Stated goal:
Please rewrite the items from the line with "296x215 pixels. Task: Click" through the end of the items, keeping the requests, and multiply every coordinate in the answers by 0.9, rounding to whole numbers with halves going up. Leave the pictures out of your answer.

Word and element pointing items:

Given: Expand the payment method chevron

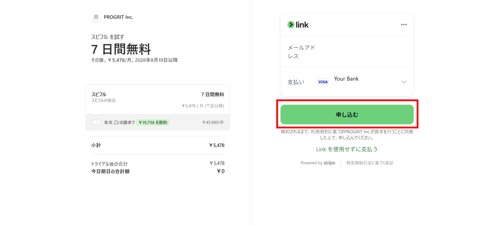Looking at the screenshot, I should click(404, 82).
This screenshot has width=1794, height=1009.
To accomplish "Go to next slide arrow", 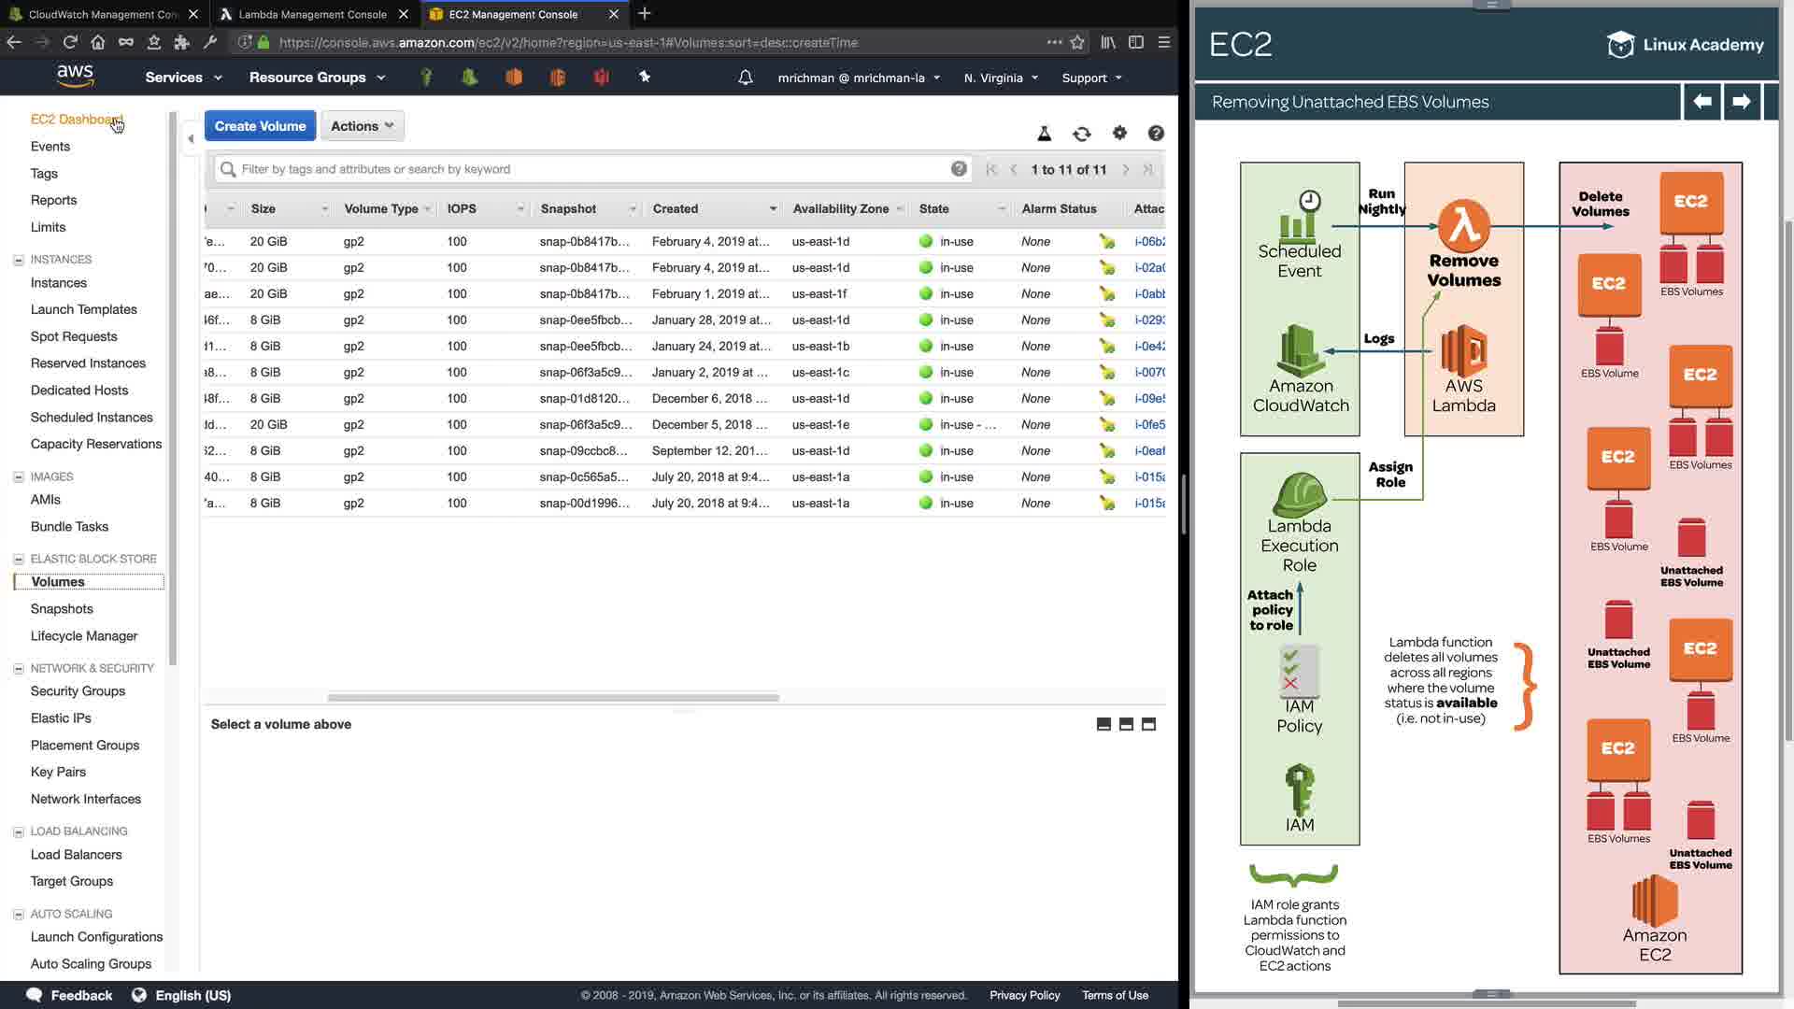I will [x=1741, y=101].
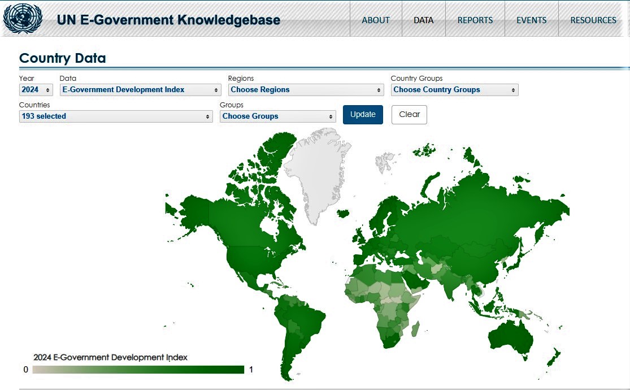Open the Choose Regions dropdown
This screenshot has height=390, width=630.
tap(306, 90)
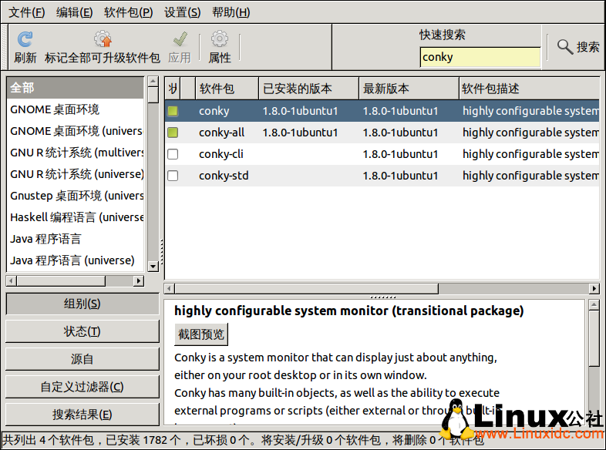Open the File (文件) menu
Viewport: 606px width, 450px height.
point(26,12)
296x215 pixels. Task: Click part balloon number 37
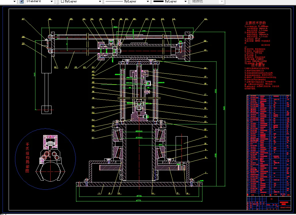[x=23, y=19]
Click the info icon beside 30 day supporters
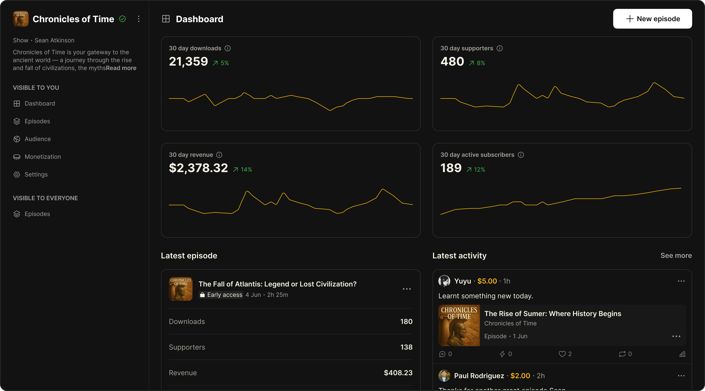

Result of this exercise:
296x215 pixels. Task: Click part balloon number 37
[x=21, y=17]
Click the info icon beside 30 day supporters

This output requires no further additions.